The Complexity of Gradient Descent: CLS = PPAD $\cap$ PLS

TL;DR

This paper characterizes the complexity of gradient descent on convex polytopal domains, showing it equals the intersection of PPAD and PLS, and establishes the PPAD ∩ PLS-completeness of finding KKT points in a simple setting.

Contribution

It proves that gradient descent search problems are exactly the intersection of PPAD and PLS, and introduces a PPAD ∩ PLS-complete problem involving KKT points in two dimensions.

Findings

Gradient descent on convex polytopes is PPAD ∩ PLS-complete.

Computing KKT points in 2D is PPAD ∩ PLS-complete.

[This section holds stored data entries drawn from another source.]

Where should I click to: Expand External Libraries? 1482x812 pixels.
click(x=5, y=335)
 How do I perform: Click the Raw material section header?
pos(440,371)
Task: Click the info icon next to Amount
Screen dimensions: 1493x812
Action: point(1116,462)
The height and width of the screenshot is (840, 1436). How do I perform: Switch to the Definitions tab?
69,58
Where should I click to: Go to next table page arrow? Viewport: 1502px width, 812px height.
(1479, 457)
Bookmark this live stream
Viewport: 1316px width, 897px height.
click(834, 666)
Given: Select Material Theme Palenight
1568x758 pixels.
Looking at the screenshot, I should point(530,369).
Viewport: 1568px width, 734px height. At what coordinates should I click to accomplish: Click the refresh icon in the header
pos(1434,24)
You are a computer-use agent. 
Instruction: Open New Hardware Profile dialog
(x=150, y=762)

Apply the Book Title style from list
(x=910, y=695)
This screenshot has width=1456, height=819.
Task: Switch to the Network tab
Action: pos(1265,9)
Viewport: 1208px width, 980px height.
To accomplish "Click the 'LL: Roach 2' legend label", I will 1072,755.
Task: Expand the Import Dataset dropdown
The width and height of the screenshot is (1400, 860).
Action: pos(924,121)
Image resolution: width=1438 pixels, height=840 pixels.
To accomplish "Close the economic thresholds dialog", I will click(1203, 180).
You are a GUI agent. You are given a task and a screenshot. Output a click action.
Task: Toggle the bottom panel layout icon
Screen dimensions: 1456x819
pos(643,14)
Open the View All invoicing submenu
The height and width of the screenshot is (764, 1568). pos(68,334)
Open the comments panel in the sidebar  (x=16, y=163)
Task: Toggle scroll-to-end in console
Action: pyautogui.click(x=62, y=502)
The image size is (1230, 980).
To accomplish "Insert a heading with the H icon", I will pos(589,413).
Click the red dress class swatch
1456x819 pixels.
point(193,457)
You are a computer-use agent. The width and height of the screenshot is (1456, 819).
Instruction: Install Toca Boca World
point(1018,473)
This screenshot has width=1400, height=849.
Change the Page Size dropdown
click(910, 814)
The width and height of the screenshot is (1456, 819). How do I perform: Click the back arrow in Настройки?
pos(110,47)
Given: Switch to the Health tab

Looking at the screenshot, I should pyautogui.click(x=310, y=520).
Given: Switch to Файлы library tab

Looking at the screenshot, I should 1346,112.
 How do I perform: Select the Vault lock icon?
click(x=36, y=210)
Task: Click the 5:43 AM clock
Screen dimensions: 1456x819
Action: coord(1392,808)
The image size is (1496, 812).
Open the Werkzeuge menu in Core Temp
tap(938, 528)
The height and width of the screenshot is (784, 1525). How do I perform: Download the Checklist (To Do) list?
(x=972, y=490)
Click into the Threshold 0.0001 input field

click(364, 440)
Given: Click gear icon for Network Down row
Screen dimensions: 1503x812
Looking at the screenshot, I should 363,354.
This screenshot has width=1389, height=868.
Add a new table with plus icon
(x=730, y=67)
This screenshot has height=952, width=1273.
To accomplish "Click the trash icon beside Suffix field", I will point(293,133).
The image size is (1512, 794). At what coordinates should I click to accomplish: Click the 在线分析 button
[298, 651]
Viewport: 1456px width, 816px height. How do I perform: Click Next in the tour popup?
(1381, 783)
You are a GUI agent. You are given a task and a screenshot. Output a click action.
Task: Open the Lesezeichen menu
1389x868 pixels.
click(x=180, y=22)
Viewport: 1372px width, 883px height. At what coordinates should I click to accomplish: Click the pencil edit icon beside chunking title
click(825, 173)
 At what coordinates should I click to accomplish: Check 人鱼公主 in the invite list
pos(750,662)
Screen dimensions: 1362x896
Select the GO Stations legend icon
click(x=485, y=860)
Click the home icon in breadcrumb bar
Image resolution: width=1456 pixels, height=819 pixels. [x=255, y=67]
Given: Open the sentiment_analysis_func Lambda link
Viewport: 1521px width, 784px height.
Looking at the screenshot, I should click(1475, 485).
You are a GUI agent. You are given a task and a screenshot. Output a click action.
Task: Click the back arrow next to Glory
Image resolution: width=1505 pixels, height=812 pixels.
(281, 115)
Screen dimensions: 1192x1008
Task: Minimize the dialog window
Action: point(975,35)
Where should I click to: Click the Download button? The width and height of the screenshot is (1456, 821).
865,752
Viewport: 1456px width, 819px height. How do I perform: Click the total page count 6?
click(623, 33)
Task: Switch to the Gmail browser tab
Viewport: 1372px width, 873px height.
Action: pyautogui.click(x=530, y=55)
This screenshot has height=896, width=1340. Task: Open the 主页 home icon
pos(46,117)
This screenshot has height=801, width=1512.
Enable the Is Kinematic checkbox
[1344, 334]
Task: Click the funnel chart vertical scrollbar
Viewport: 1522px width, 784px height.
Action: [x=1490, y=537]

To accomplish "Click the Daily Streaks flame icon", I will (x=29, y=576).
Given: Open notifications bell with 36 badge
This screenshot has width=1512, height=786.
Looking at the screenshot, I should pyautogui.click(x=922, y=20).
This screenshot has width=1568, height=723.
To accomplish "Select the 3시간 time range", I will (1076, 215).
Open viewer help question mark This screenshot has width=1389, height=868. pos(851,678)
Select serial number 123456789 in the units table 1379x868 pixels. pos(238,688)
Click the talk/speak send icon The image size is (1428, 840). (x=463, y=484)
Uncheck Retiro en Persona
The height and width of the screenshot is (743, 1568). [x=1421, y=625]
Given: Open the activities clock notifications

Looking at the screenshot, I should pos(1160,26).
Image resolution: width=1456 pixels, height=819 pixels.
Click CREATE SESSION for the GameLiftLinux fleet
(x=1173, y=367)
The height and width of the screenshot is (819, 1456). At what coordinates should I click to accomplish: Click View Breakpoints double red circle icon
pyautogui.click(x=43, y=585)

The class CLS equals PPAD ∩ PLS.

Abstract

We study search problems that can be solved by performing Gradient Descent on a bounded convex polytopal domain and show that this class is equal to the intersection of two well-known classes: PPAD and PLS. As our main underlying technical contribution, we show that computing a Karush-Kuhn-Tucker (KKT) point of a continuously differentiable function over the domain $[0,1]^2$ is PPAD $\cap$ PLS-complete. This is the first non-artificial problem to be shown complete for this class. Our results also imply that the class CLS (Continuous Local Search) - which was defined by Daskalakis and Papadimitriou as a more "natural" counterpart to PPAD $\cap$ PLS and contains many interesting problems - is itself equal to PPAD $\cap$ PLS.